Comme pour de nombreuses
révolutions, la révolte des tentes a commencé par une seule personne,
Daphni Leef, incapable de se loger dans la capitale en raison des prix élevés,
qui a dressé le 14 juillet 2011 une tente sur le terre-plein du boulevard
Rothschild à Tel-Aviv afin d’attirer l’attention sur son cas. Cette mauvaise
humeur fut la cause d’un départ imprévisible. Le 23 juillet, une énorme
manifestation avait réuni plusieurs centaines de milliers d’Israéliens qui réclamaient
plus de justice sociale, une baisse du coût des logements et une action
gouvernementale en faveur des classes moyennes de plus en plus asphyxiées.

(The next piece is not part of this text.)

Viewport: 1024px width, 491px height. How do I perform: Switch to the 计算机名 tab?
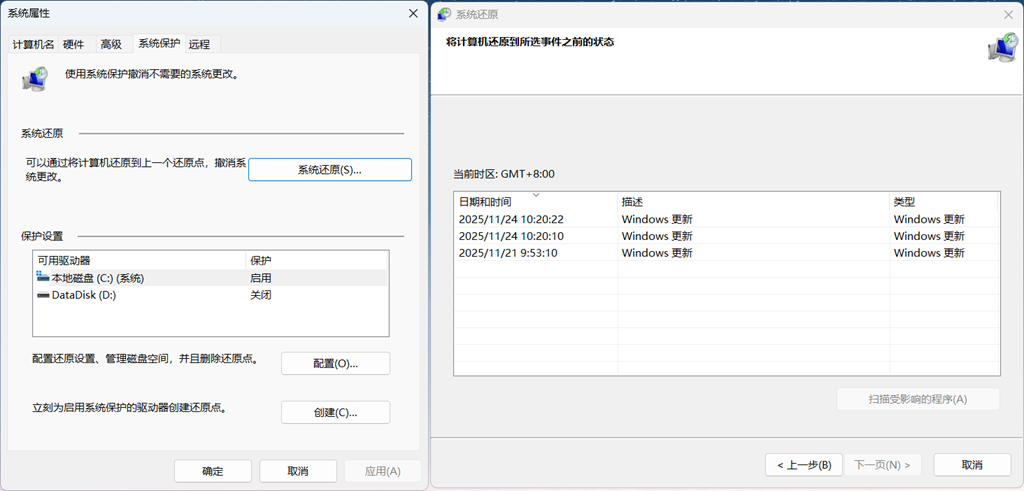[x=33, y=44]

Comme toujours dans ce cas et pour
calmer les protestataires, le Premier ministre Benjamin Netanyahou avait
annoncé, le 8 août, la création d’une commission dirigée par le Pr Manuel
Trajtenberg, vouée à élaborer des propositions concrètes. Il est classique,
dans les habitudes gouvernementales du monde entier, de créer une commission
pour enterrer un problème. Sentant que cette commission avait pour but
d’étouffer la contestation, le mouvement social s’était amplifié jusqu’à son
apogée le samedi 3 septembre avec la «marche des millions», qui avait réuni
460.000 personnes, massées dans les rues de Haïfa, Tel-Aviv et Jérusalem. Le
mouvement de protestation prit fin le 28 novembre 2011 après quatre mois
d’occupation des tentes. Cette révolution eut peu de résultats mais beaucoup de
leçons en découlèrent. La seule mesure concrète fut l’instauration de la
gratuité de l’école maternelle ce qui semble peu devant la liste
impressionnante des revendications non satisfaites.
La rue ne gouverne pas
Depuis 2011, les manifestations de
cette ampleur n’ont pas été organisées car les électeurs, appelés à voter tous
les deux ans avec des résultats pratiquement identiques en raison du système
électoral à la proportionnelle intégrale, se sont résignés puisque rien ne
bougeait. Les Israéliens ne sont pas les Tunisiens, les Égyptiens ni même les
Algériens qui ont provoqué le départ de leurs dirigeants en descendant dans les
rues. Ils n’arriveront jamais à donner du fil à retordre à Netanyahou car nous
sommes loin des violations majeures des libertés de la presse et des cas
d’arrestations massives de manifestants. La violence ne fait pas partie des
armes de contestation utilisées par les manifestants juifs.
Il était donc facile pour
Netanyahou de tempérer et d’attendre des jours meilleurs jusqu’à essoufflement
de la grogne. Il n’est pas dirigeant à se plier aux diktats venus de la rue. Le
seul résultat de ces nouvelles manifestations presque quotidiennes aura été d’avoir
réveillé une population passive, légitimiste et résignée. Réclamer le départ du
premier ministre reste du ressort de nouvelles élections qui ne résoudront d’ailleurs
rien. En effet, il existe une convergence d’intérêts qui pousse au
conservatisme.
La
droite absente
Les religieux orthodoxes qui ont
une «clientèle» fixe, se satisfont de toutes les décisions politiques
sous réserve d’obtenir le financement pour leurs écoles talmudiques qui
produisent à longueur de mois des assistés, pour ne pas dire des parasites,
vivant aux crochets de leur rabbins. A la Knesset, ils pèsent régulièrement 16
députés sur 120 de quoi toujours obtenir des strapontins pour servir d’appoints
dans tous les gouvernements. La politique étant étrangère à leur conception de
la vie, aucun d’entre eux n’a participé aux manifestations contre Netanyahou.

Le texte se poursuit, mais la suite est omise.